Task directions >> An exact reprint of the data below is required, line for line.

Record extracts >>

►

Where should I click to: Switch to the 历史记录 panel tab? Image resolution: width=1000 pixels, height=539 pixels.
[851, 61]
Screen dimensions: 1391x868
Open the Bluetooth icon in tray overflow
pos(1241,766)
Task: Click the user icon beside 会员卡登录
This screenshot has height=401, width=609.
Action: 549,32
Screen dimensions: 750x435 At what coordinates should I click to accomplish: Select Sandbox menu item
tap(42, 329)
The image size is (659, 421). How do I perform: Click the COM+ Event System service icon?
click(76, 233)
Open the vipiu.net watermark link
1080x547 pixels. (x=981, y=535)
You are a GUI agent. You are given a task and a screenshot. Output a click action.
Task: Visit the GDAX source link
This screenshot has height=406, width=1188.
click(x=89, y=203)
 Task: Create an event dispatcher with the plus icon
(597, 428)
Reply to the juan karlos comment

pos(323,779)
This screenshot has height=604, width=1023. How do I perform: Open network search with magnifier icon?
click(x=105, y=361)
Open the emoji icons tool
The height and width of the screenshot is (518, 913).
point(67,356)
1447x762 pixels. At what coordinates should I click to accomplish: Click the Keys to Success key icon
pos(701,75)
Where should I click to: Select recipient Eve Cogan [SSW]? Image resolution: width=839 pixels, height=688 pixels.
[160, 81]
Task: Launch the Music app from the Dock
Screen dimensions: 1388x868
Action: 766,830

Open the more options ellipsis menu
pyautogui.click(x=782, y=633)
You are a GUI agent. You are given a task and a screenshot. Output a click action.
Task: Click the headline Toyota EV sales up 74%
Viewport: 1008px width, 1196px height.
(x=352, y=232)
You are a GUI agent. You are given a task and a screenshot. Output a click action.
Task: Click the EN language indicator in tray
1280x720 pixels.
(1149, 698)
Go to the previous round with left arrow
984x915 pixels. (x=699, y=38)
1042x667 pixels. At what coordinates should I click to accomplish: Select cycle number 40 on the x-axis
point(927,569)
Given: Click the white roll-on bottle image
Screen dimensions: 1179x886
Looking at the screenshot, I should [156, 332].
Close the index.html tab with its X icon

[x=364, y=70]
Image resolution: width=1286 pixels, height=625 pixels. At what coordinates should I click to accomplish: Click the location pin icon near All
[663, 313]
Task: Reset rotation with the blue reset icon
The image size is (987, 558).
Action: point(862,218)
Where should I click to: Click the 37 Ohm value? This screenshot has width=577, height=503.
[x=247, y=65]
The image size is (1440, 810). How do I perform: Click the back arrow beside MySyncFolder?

◄

The answer >>
Where should I click to: Switch to the 历史记录 panel tab? Image resolution: width=1000 pixels, height=539 pixels.
[851, 61]
Screen dimensions: 1391x868
Open the Bluetooth icon in tray overflow
pos(1241,766)
Task: Click the user icon beside 会员卡登录
This screenshot has height=401, width=609.
Action: 549,32
Screen dimensions: 750x435 At what coordinates should I click to accomplish: Select Sandbox menu item
tap(42, 329)
The image size is (659, 421). How do I perform: Click the COM+ Event System service icon?
click(76, 233)
Open the vipiu.net watermark link
1080x547 pixels. (x=981, y=535)
You are a GUI agent. You are given a task and a screenshot. Output a click action.
Task: Visit the GDAX source link
This screenshot has height=406, width=1188.
click(x=89, y=203)
 Task: Create an event dispatcher with the plus icon
(597, 428)
Reply to the juan karlos comment

pos(323,779)
This screenshot has height=604, width=1023. How do I perform: Open network search with magnifier icon?
click(x=105, y=361)
Open the emoji icons tool
The height and width of the screenshot is (518, 913).
point(67,356)
1447x762 pixels. At what coordinates should I click to accomplish: Click the Keys to Success key icon
pos(701,75)
Where should I click to: Select recipient Eve Cogan [SSW]? Image resolution: width=839 pixels, height=688 pixels.
[160, 81]
Task: Launch the Music app from the Dock
Screen dimensions: 1388x868
Action: 766,830

Open the more options ellipsis menu
pyautogui.click(x=782, y=633)
You are a GUI agent. You are given a task and a screenshot. Output a click action.
Task: Click the headline Toyota EV sales up 74%
Viewport: 1008px width, 1196px height.
(x=352, y=232)
You are a GUI agent. You are given a task and a screenshot. Output a click action.
Task: Click the EN language indicator in tray
1280x720 pixels.
(1149, 698)
Go to the previous round with left arrow
984x915 pixels. (x=699, y=38)
1042x667 pixels. At what coordinates should I click to accomplish: Select cycle number 40 on the x-axis
point(927,569)
Given: Click the white roll-on bottle image
Screen dimensions: 1179x886
Looking at the screenshot, I should [156, 332].
Close the index.html tab with its X icon

[x=364, y=70]
Image resolution: width=1286 pixels, height=625 pixels. At what coordinates should I click to accomplish: Click the location pin icon near All
[663, 313]
Task: Reset rotation with the blue reset icon
The image size is (987, 558).
Action: point(862,218)
Where should I click to: Click the 37 Ohm value? This screenshot has width=577, height=503.
[x=247, y=65]
The image size is (1440, 810). How do I perform: Click the back arrow beside MySyncFolder?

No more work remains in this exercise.